Parlate anche con gli insegnanti, quelli che magari hanno alunni stranieri in classe. «Ho un bambino cinese, quando torna dopo tre mesi non parla più italiano», mi ha detto una docente. Per gli immigrati, l’interruzione lunga è una doppia tragedia. Ma lo è anche per tutti i bambini e ragazzi italiani, questo tempo impossibile da gestire e organizzare. E lo è per le famiglie, perché la scuola non sarà un parcheggio ma è anche un aiuto concreto per loro, che spesso tra caldo estremo, fatica del lavoro, cura dei pasti, controllo dei compiti e tutto il resto veramente soccombono per la fatica.

Fa caldo. Ma non è il caldo il problema

L’ultima obiezione è quella che trovo più irritante: fa caldo. Il punto non è che non faccia caldo, ovvio, lo fa e talmente tanto che non si riesce quasi più a vivere in certe città. Ma perché il calendario era uguale negli anni cinquanta, quando magari a luglio si raggiungevano le temperature che oggi si raggiungono a maggio, cioè trenta gradi?

Allora mano mano che le temperature aumentano, smettiamo di andare a scuola? Si tratta di due argomenti da separare.
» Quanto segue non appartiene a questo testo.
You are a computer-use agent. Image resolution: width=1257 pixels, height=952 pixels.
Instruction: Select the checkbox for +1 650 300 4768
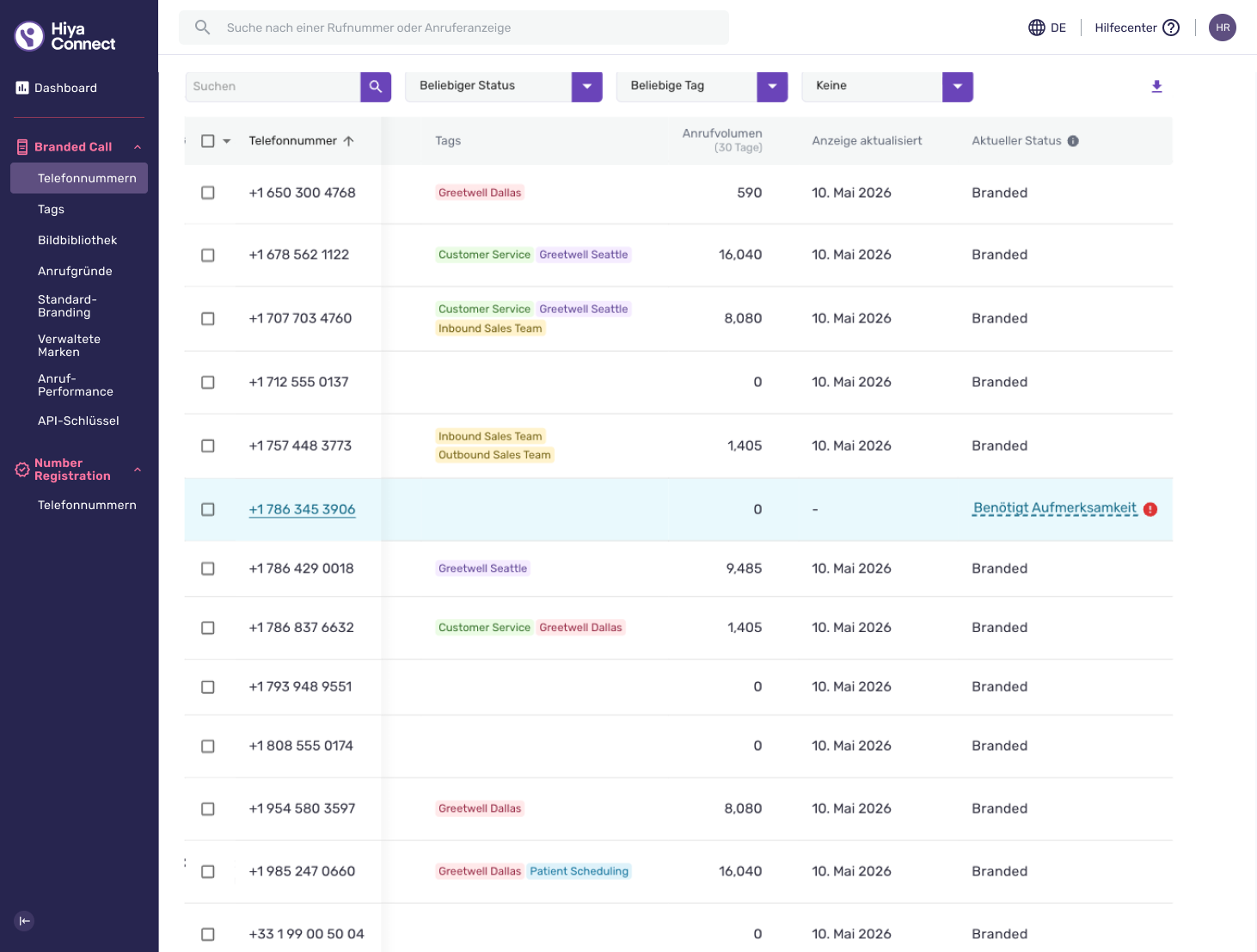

Se l’apprendimento è qualcosa di fondamentale e se tre mesi e passa di vacanza fanno male la soluzione andrebbe trovata altrove.
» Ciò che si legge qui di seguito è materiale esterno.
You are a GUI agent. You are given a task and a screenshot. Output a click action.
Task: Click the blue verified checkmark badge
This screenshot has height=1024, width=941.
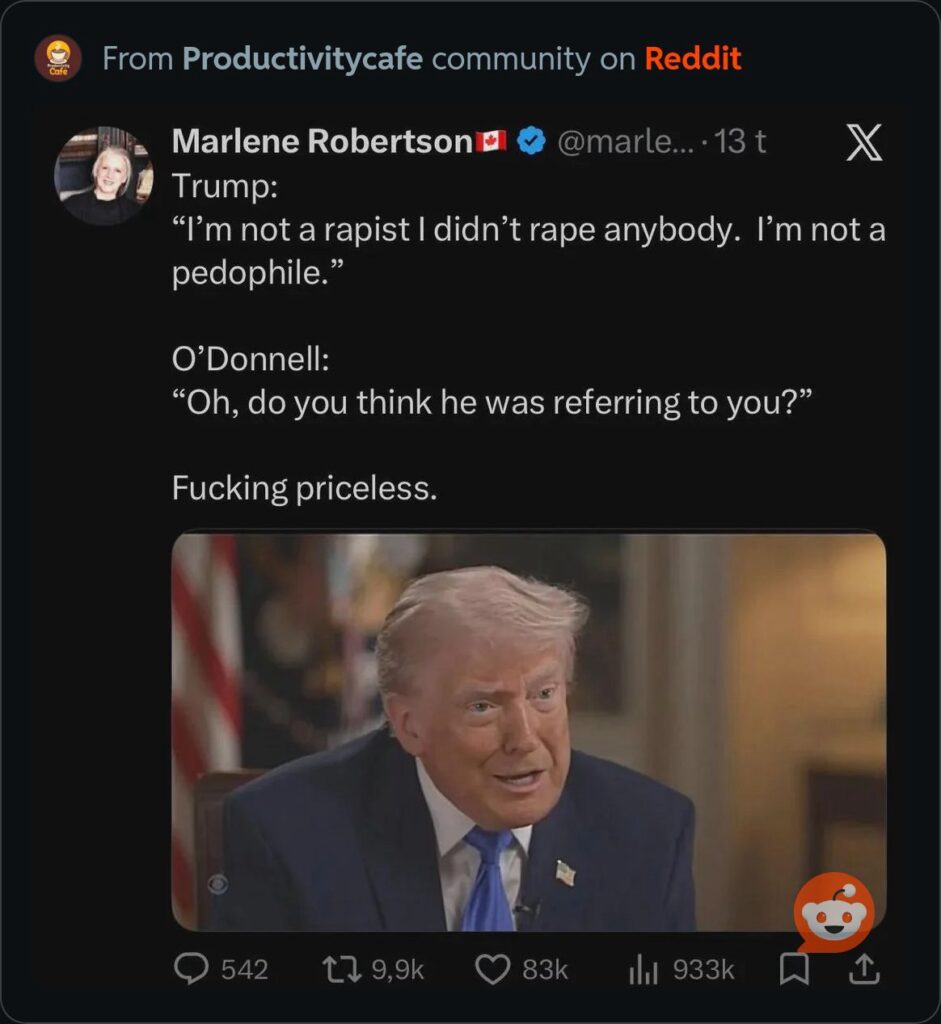[532, 142]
Ad esempio si potrebbe finalmente pensare che le scuole possano diventare dei presidi anti caldo, dei luoghi con giardini e fontane e se possibile aria condizionata dove i ragazzi possono passare una giornata lontani magari dal degrado dei loro quartieri arroventati? Lo vogliamo fare questo salto nella modernità oppure no? Si potrebbe anche pensare di fare una sorta di dad, sì, la vituperata dad. Ma non per sostituire la scuola in presenza, assolutamente no, ma come aggiunta a essa, durante le vacanze. Per tenere il filo, non lasciare i ragazzi nel vuoto. Perché nessuno ci ha pensato?

Non ci sono i soldi. Bene. Ma allora che si dica che il problema sono i soldi, non il caldo. Che l’Italia vuole rimanere sprofondata nel secolo scorso, con le madri a casa e i padri al lavoro, peccato che prima si poteva restare in città e oggi si mette a rischio la salute e che anche le madri nel frattempo lavorino. E peccato che insieme mettano insieme una cifra che magari, anzi sicuro, non consente una persona fissa che li aiuti con i bambini o dia una mano a stirare e cucinare (anche le colf che hanno le famiglie più fortunate vanno in vacanza).

Peccato anche che oggi i figli si fanno dopo i 35 e spesso i nonni sono troppo anziani, non come negli anni Cinquanta, e magari anzi vanno anche assistiti.

Le vacanze lunghe aumentano le diseguaglianze

Insomma, purtroppo non se ne esce. Se gli stipendi restano bassi, nessun sindacato accetterà di cambiare. I governi se ne fregano, soldi sulla scuola non ne mettono, grasso che cola che una tantum un Istituto ti faccia qualche attività le settimane dopo la chiusura. Tutto ricade, come sempre sulle famiglie, che si arrangino, così va.

Così le famiglie più benestanti pagano settimane o settimane di corsi estivi, dal cavallo alla vela, oppure mandano i figli a studiare all’estero o li portano nelle seconde case pagando signore delle pulizie separate e aiuti compiti locali. E i poveri – che poi si chiamerebbero persone a basso reddito perché non siamo in un romanzo di Dickens - si sentono ancora più poveri, perché anche se non hai soldi ma i tuoi figli vanno a scuola tutto il giorno hai già una ricchezza.

La scuola è tutto. O, almeno, la scuola dovrebbe essere tutto. La facilità con la quale durante la pandemia sono state chiuse dimostra che questa centralità non è stata capita dalle persone che ci governano. E sinceramente viene da chiedersi: ma dei politici che non capiscono la centralità della scuole per i ragazzi, per le famiglie, per la società intera, che razza di politici sono? Non dovrebbero, semplicemente, fare un altro mestiere?